Deconstructing Buffalo - Part I



***Update***
June 8, 2005
Two additional reclamation and re-use models have surfaced via Cyburbia!
This first one has a pretty cool environmentally sensitive twist. Check it out!


Hillsbourough, California
Bridgeport, Connecticut
Michele Johnson doesn't spend much time talking about getting things done, she does things! She has spent years and hundreds of hours tracking down the quasi-legal "flipping" of properties on Ebay. This resulted in her commitment and participation in the "Mayor's Task-Force on Flipping." Here's that news conference last month.
Now she has agreed to lead a group of activists, community groups and with the cooperation of some of Buffalo's most enlightened elected officals and possibly city employees to establish Buffalo's first building materials reclamation and re-use project.
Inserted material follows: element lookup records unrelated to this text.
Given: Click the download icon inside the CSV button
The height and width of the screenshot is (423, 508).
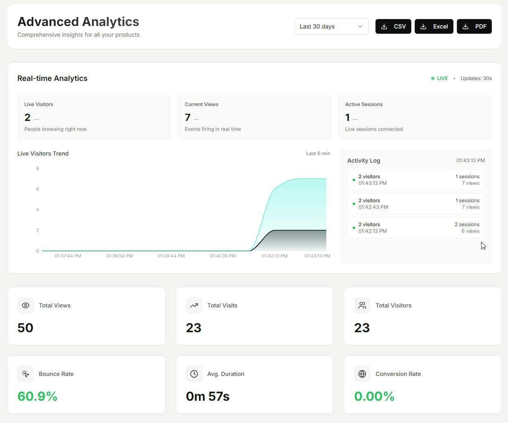Looking at the screenshot, I should point(384,26).
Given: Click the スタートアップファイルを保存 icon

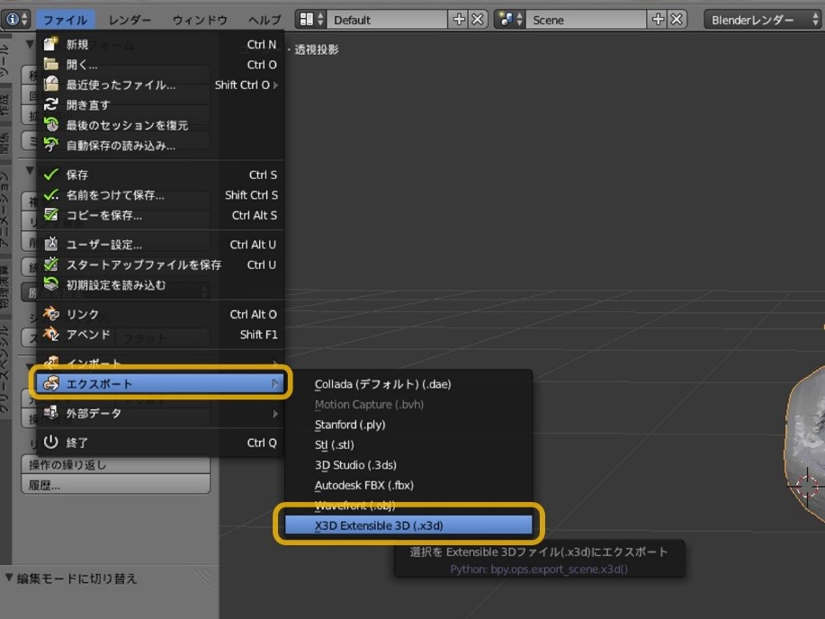Looking at the screenshot, I should (x=50, y=265).
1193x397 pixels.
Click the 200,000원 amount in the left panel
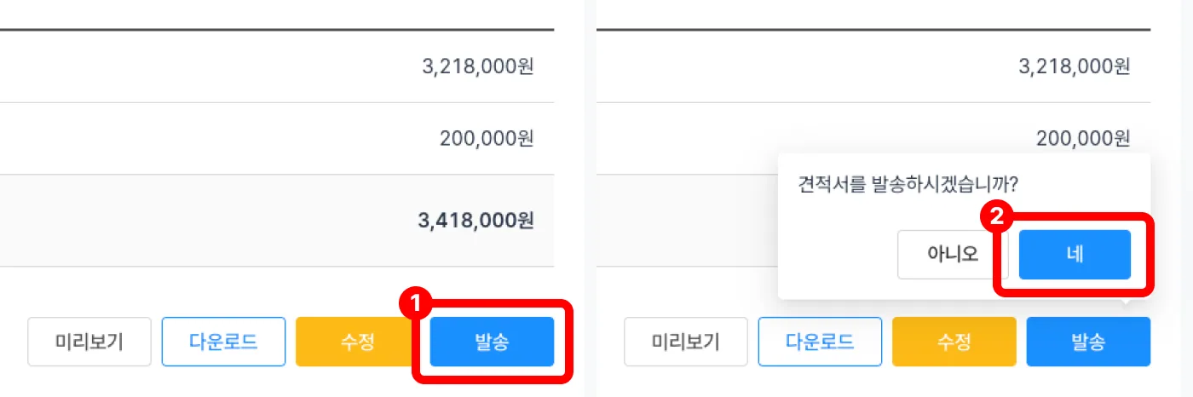487,138
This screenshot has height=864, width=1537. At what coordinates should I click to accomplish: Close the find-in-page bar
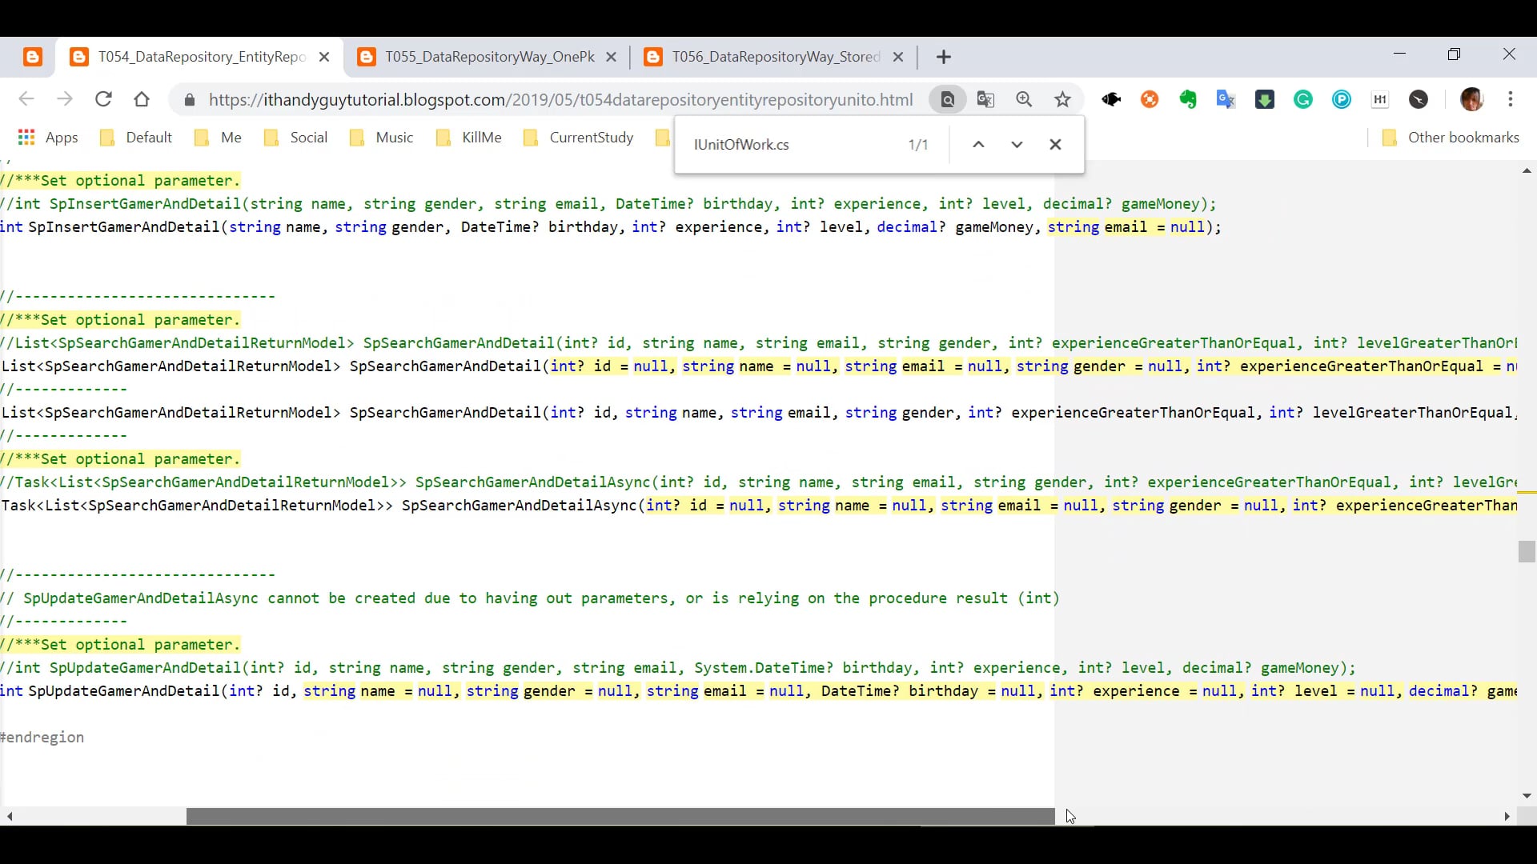[x=1055, y=145]
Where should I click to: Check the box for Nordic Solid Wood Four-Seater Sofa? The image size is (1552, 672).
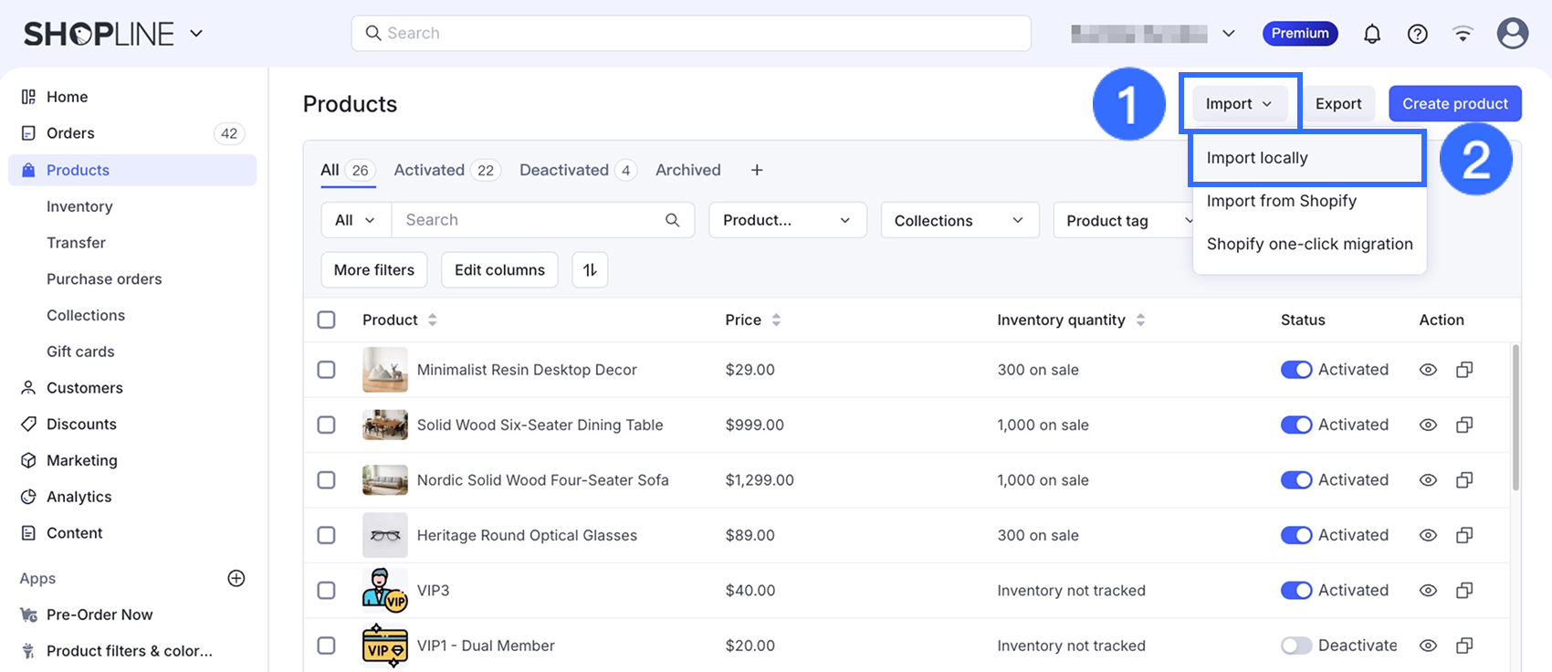pos(326,480)
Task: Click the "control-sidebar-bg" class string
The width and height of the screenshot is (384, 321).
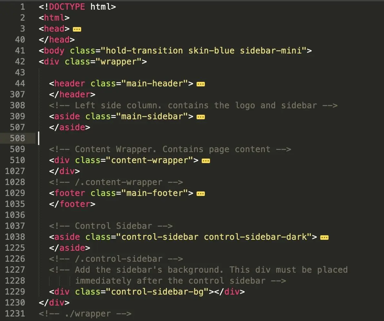Action: [157, 292]
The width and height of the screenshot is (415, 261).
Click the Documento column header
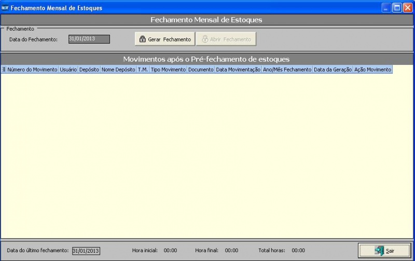click(201, 70)
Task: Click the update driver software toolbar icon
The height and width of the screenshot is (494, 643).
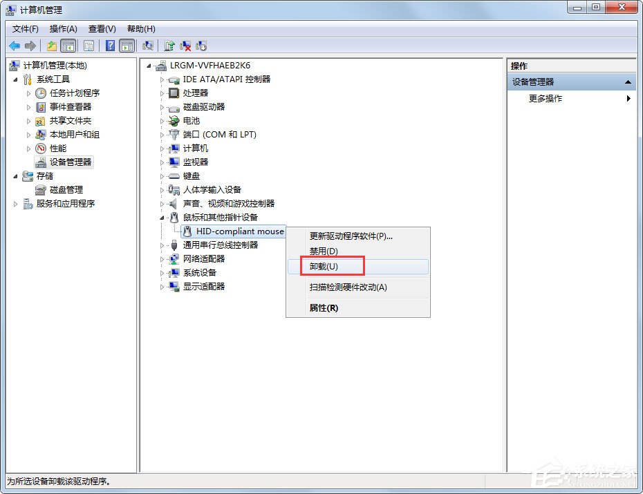Action: [167, 46]
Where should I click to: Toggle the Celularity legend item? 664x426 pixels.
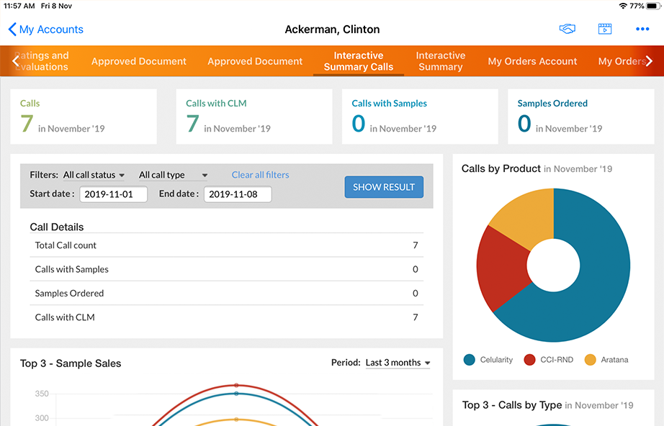pyautogui.click(x=489, y=359)
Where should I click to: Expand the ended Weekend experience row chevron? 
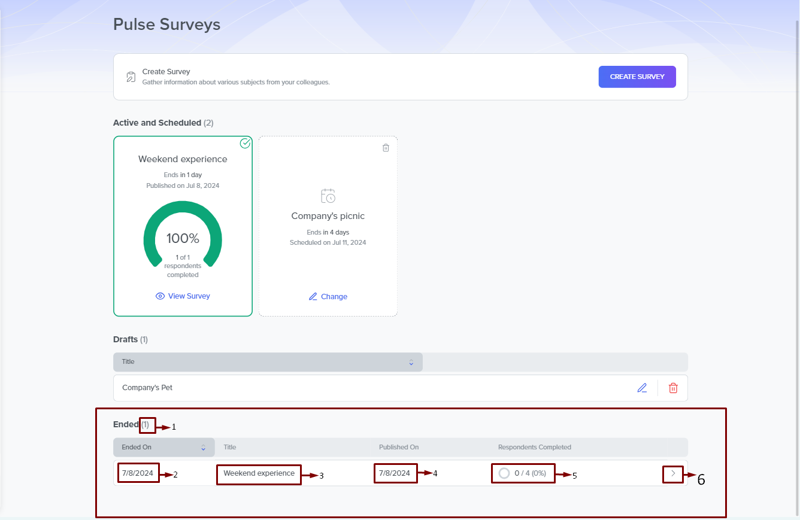[x=673, y=473]
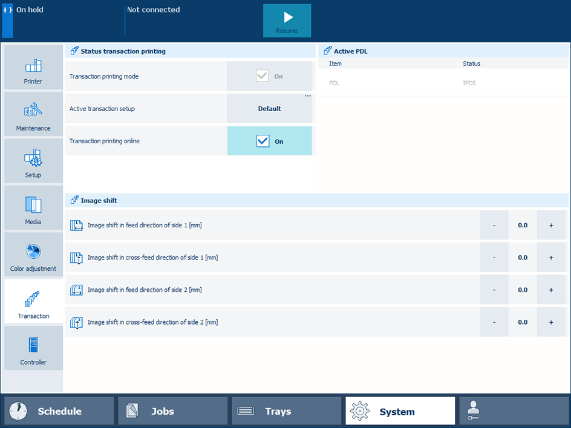Decrease cross-feed direction shift of side 1
Screen dimensions: 571x428
[494, 258]
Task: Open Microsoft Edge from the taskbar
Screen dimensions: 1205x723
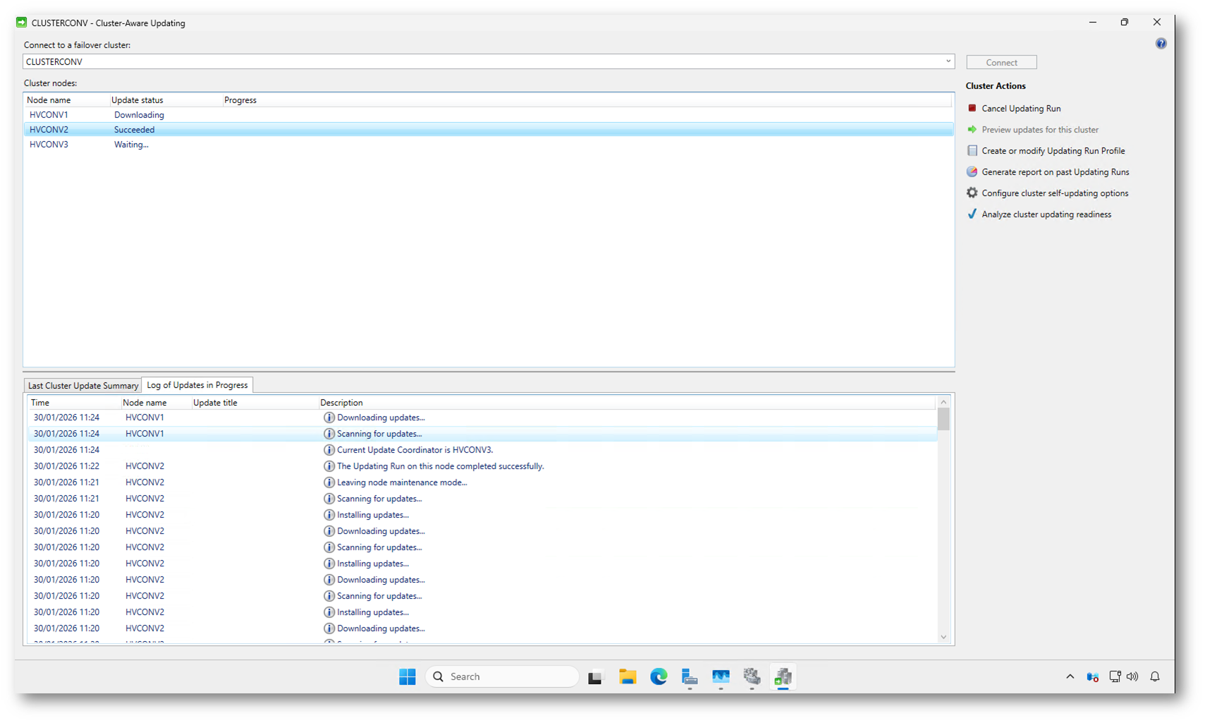Action: coord(659,676)
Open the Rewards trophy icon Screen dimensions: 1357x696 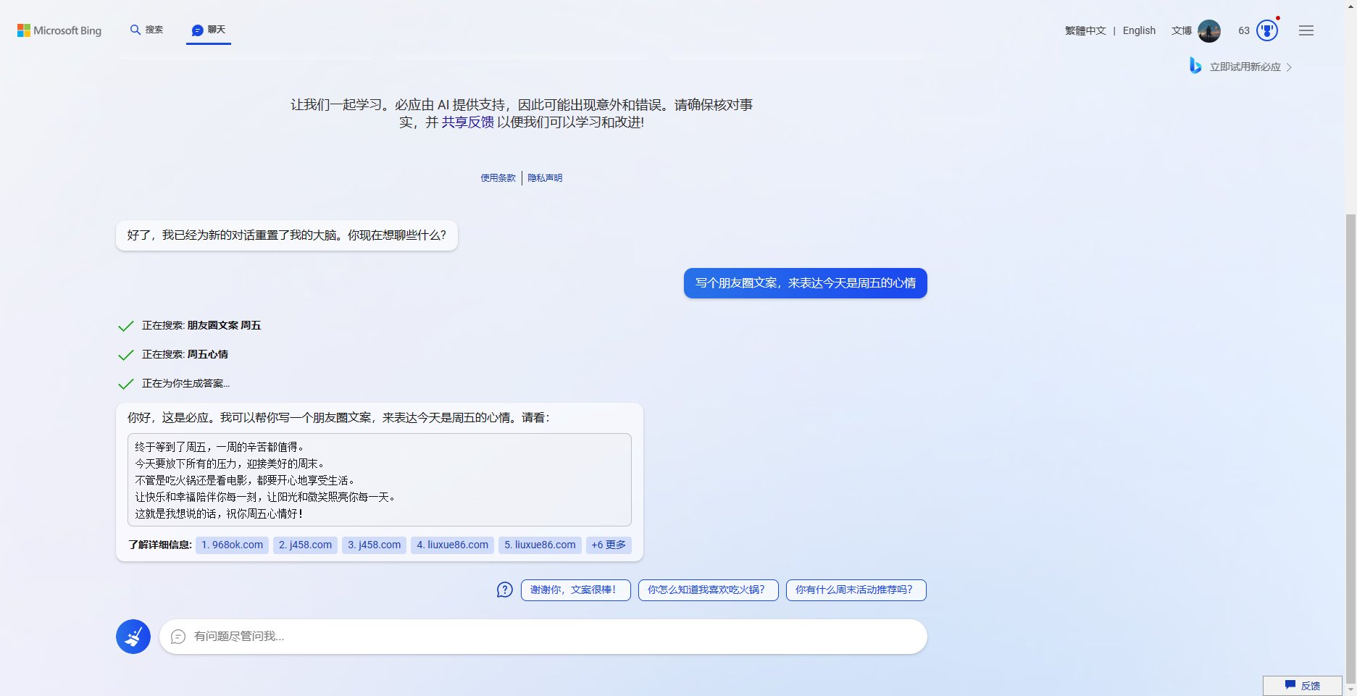pos(1266,30)
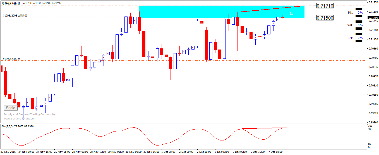Viewport: 379px width, 155px height.
Task: Click the WK timeframe percentage value
Action: click(360, 25)
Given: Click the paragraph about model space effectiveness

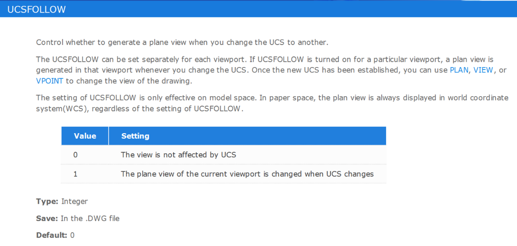Looking at the screenshot, I should tap(272, 103).
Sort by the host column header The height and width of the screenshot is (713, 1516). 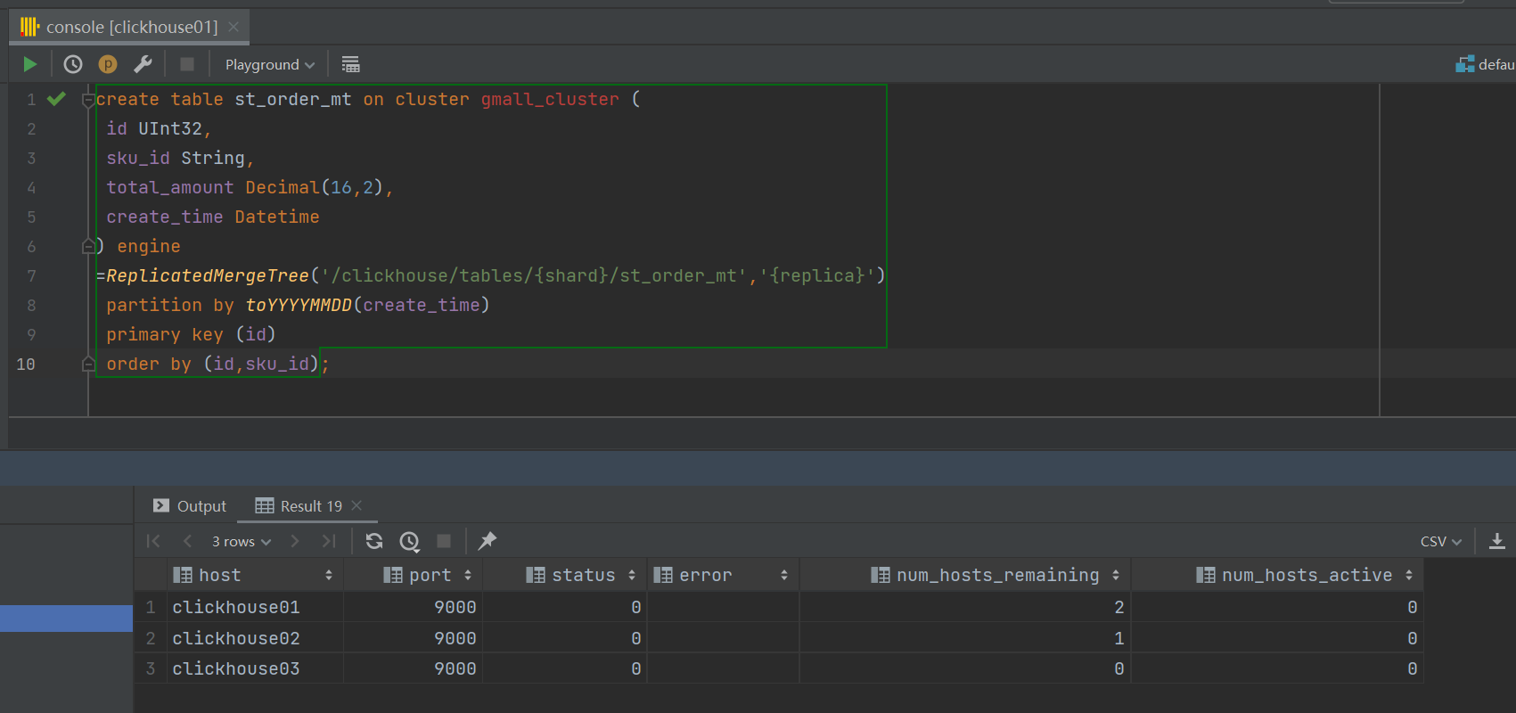coord(219,575)
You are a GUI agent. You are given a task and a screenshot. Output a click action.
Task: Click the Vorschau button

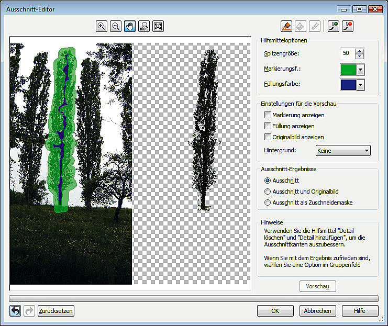coord(317,286)
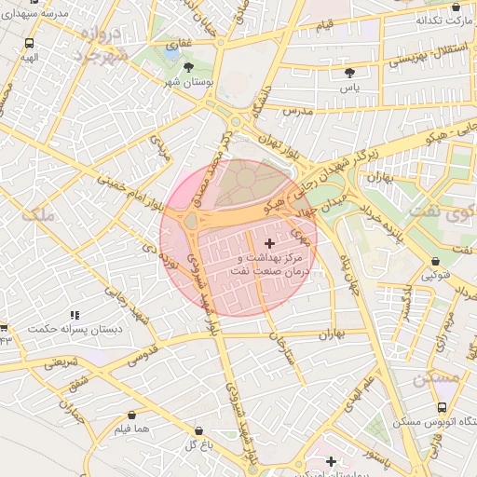
Task: Click the میدان جهاد square label
Action: (x=320, y=206)
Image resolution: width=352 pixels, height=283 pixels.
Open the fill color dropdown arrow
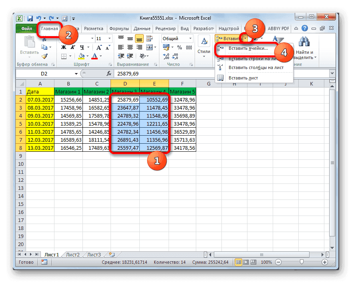coord(87,56)
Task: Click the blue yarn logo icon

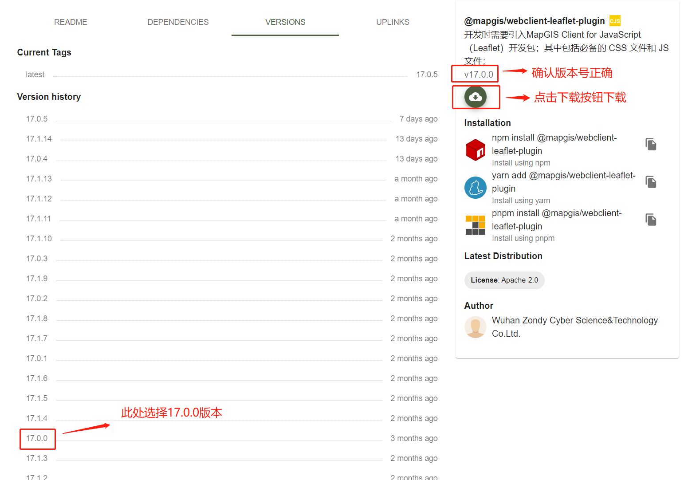Action: click(475, 187)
This is the alternative to expensive demolitions and sending Buffalo's architectural heritage to a landfill in Pennsylvannia. More about the this story as it quickly develops and the call for volunteers to begin the deconstruction process.
Meanwhile, a quick posting to Cyburbia...the most innovative message board for innovative urban planning related stuff...yielded two models of successful "reclamation and re-use" projects located around the country.
  • The Harmony Project - Charleston, SC - These items are as good as new, except they are used. These and so much more can be found at the Harmony Warehouse. They carry everything from toilets, full cans of paint, buckets full of doorknobs, and electrical switch boxes to desks, sofas and out-of-tune pianos. The most sought after items in the Warehouse are windows, doors, lumber, washing machines, shingles, siding and flooring.

  • The Loading Dock - Baltimore, MD - The Loading Dock, Inc. is the nation's first successful, self-sustaining, nonprofit clearinghouse of reusable and surplus building materials. TLD helps improve living conditions for families, neighborhoods and communities while positively impacting the environment. Mission: We increase the supply and use of affordable building materials for housing and communtiy improvement by redirecting landfill-bound, reusable materials into productive use. Since 1984, TLD has saved low-income housing and community projects over 6.7 million and has rescued over 33,000 tons of building materials from landfills.